Perceived risk is the potential risk that a consumer identifies or associates with a purchase. People are less likely to make purchases that they perceive as risky and more likely to make purchases that they perceive as low risk. Retailers and manufacturers use a variety of tactics to lower perceived risk and make consumers feel more confident when making a purchase. Understanding the role of this phenomenon in purchasing decisions is an important element of product design, marketing, and sales.

As a general rule, the more complex or large the purchase, the greater the element of perceived risk. The consumer is making a big decision and may be correspondingly concerned about it. Someone picking up a bag of carrots at the store is making a low purchase, and a negative result would have relatively minor repercussions. On the other hand, someone who buys a house is making a big purchase. Much more time is needed to evaluate the home purchase and decide whether it is a safe purchase.

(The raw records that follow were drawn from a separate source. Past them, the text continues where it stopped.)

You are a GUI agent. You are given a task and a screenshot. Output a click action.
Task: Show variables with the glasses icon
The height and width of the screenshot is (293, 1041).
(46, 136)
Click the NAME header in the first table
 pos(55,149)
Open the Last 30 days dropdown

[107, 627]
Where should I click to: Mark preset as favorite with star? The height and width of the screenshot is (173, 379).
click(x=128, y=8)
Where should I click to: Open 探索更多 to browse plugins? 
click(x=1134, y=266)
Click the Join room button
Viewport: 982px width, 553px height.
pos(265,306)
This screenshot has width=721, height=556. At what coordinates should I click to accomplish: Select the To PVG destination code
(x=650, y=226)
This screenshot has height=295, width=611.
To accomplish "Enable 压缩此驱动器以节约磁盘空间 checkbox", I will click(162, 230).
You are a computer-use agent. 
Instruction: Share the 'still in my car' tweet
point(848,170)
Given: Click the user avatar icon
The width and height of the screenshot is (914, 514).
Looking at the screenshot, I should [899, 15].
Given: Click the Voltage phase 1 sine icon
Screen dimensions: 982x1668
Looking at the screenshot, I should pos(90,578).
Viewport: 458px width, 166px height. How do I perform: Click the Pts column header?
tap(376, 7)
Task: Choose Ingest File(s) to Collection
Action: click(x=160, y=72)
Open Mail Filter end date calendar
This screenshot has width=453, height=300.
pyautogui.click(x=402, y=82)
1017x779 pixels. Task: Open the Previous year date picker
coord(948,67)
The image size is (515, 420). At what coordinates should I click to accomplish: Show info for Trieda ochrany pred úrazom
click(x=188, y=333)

There are several components to perceived risk. One is money. People may be concerned about whether they have enough money for a purchase, whether a purchase is a good deal, or whether there are better deals elsewhere. Time investment is another concern and can be an especially big issue with small purchases. People are willing to commit to large purchases, while small purchases want to be able to complete a transaction quickly. A long line or crowded parking lot can become a significant deterrent for the consumer.

Perceived risk can also take into account issues such as the social and psychological risks associated with a purchase. People may be concerned that a purchase will be ridiculed by friends and neighbors or that a purchase could have problematic ethical implications. A classic example comes from the diamond industry, where many people are afraid to buy diamonds because of the perceived risk of buying a conflict diamond. There are also physical risks to weigh as consumers think about the possible health or physical dangers associated with a purchase.

Functional risk, whether a product will work as advertised or intended, is another form of perceived risk. All of these forms can be augmented or weakened by gathering more information. Consumers trust reviews from respected sources, opinions from trusted people, and information from manufacturers. Manufacturers and sellers can offer things like guarantees to reduce perceived risk and seal a deal.